**Problem:**
Can you arrange the data from the line containing "The height and width of the screenshot is (564, 415)." down to the line containing "(303, 106).", both included, as a JSON list of strings with one string per line and blank lines omitted?

**Records for this exercise:**
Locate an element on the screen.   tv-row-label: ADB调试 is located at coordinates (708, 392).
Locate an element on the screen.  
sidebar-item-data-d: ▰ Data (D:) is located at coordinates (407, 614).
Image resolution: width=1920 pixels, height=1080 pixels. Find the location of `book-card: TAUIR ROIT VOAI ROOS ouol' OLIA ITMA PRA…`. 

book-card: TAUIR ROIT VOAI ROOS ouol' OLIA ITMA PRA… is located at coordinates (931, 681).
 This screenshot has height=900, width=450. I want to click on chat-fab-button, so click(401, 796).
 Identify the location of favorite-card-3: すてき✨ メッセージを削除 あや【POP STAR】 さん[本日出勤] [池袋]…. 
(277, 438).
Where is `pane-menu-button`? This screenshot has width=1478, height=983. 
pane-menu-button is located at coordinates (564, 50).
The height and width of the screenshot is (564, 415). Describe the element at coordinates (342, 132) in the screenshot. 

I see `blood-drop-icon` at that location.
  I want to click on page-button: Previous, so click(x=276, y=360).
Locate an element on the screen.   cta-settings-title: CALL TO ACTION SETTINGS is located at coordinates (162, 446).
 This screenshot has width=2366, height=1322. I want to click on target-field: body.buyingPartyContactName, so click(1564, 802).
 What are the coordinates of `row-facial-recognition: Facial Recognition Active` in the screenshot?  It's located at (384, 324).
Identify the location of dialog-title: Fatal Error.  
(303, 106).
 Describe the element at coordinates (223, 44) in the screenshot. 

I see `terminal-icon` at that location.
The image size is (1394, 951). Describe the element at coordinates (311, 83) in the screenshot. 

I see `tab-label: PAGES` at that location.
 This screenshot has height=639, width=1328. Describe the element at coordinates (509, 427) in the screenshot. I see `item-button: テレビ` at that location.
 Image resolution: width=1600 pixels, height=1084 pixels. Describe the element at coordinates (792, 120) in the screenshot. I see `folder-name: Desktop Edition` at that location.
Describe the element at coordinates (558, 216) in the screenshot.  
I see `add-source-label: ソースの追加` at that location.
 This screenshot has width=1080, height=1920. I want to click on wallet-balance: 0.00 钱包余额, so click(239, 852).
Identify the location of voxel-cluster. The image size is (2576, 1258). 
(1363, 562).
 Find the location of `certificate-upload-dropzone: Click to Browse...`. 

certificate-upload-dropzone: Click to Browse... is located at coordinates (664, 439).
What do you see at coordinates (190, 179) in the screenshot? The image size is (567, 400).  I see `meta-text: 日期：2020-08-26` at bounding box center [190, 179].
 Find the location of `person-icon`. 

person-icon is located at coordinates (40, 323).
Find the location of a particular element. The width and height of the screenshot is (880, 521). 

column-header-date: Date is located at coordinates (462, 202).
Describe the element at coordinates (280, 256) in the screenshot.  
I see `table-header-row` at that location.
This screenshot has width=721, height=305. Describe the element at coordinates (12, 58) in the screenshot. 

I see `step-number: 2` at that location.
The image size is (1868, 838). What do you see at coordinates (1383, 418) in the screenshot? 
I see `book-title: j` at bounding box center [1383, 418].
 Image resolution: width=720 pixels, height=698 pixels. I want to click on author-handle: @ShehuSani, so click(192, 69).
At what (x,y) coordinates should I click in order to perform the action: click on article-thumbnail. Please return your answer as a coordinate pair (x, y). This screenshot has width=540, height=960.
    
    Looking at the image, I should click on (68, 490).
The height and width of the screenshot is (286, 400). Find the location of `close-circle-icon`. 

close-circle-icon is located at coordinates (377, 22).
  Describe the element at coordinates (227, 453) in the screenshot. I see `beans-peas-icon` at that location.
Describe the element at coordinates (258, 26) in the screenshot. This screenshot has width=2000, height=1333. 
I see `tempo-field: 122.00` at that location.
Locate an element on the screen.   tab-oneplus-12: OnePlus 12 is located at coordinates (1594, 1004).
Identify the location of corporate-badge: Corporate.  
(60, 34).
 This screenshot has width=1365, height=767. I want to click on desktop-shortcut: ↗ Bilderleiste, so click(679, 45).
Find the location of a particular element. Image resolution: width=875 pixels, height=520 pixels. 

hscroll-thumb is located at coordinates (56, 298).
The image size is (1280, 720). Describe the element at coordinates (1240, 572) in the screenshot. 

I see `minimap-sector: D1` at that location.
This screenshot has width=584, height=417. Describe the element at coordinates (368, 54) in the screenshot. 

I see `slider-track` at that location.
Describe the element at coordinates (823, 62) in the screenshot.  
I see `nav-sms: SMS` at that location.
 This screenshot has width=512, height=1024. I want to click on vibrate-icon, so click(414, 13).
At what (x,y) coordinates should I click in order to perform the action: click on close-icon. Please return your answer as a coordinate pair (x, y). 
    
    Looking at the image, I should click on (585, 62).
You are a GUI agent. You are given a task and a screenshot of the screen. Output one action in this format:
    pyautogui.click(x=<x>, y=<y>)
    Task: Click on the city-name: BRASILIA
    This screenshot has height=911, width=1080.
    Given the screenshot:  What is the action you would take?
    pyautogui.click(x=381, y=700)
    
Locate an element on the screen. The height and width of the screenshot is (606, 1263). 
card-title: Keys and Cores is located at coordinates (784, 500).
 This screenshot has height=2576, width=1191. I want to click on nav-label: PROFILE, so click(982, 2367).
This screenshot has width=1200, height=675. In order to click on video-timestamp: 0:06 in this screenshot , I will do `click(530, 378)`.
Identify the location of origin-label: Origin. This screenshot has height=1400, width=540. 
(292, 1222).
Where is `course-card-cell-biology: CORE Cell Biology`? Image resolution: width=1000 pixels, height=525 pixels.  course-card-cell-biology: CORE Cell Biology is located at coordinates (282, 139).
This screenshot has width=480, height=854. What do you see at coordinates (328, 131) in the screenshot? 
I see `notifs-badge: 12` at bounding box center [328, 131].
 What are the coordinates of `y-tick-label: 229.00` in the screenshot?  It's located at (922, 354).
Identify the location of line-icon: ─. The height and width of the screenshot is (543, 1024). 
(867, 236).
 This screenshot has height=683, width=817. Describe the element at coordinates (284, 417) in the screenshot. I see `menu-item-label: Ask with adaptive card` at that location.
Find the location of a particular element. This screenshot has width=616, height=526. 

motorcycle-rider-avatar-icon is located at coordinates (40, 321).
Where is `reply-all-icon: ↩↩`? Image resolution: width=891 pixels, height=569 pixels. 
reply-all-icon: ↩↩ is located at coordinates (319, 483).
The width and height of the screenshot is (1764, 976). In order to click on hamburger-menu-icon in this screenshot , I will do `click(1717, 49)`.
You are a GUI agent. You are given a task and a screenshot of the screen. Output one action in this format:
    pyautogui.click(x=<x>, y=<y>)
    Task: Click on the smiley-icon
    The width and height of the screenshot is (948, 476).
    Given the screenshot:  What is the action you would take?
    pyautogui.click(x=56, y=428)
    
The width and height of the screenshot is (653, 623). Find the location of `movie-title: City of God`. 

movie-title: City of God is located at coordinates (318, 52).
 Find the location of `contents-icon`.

**Answer space:**
[
  "The height and width of the screenshot is (564, 415). Describe the element at coordinates (342, 132) in the screenshot. ",
  "I see `blood-drop-icon` at that location.",
  "  I want to click on page-button: Previous, so click(x=276, y=360).",
  "Locate an element on the screen.   cta-settings-title: CALL TO ACTION SETTINGS is located at coordinates (162, 446).",
  " This screenshot has width=2366, height=1322. I want to click on target-field: body.buyingPartyContactName, so click(1564, 802).",
  " What are the coordinates of `row-facial-recognition: Facial Recognition Active` in the screenshot?  It's located at (384, 324).",
  "Identify the location of dialog-title: Fatal Error.  ",
  "(303, 106)."
]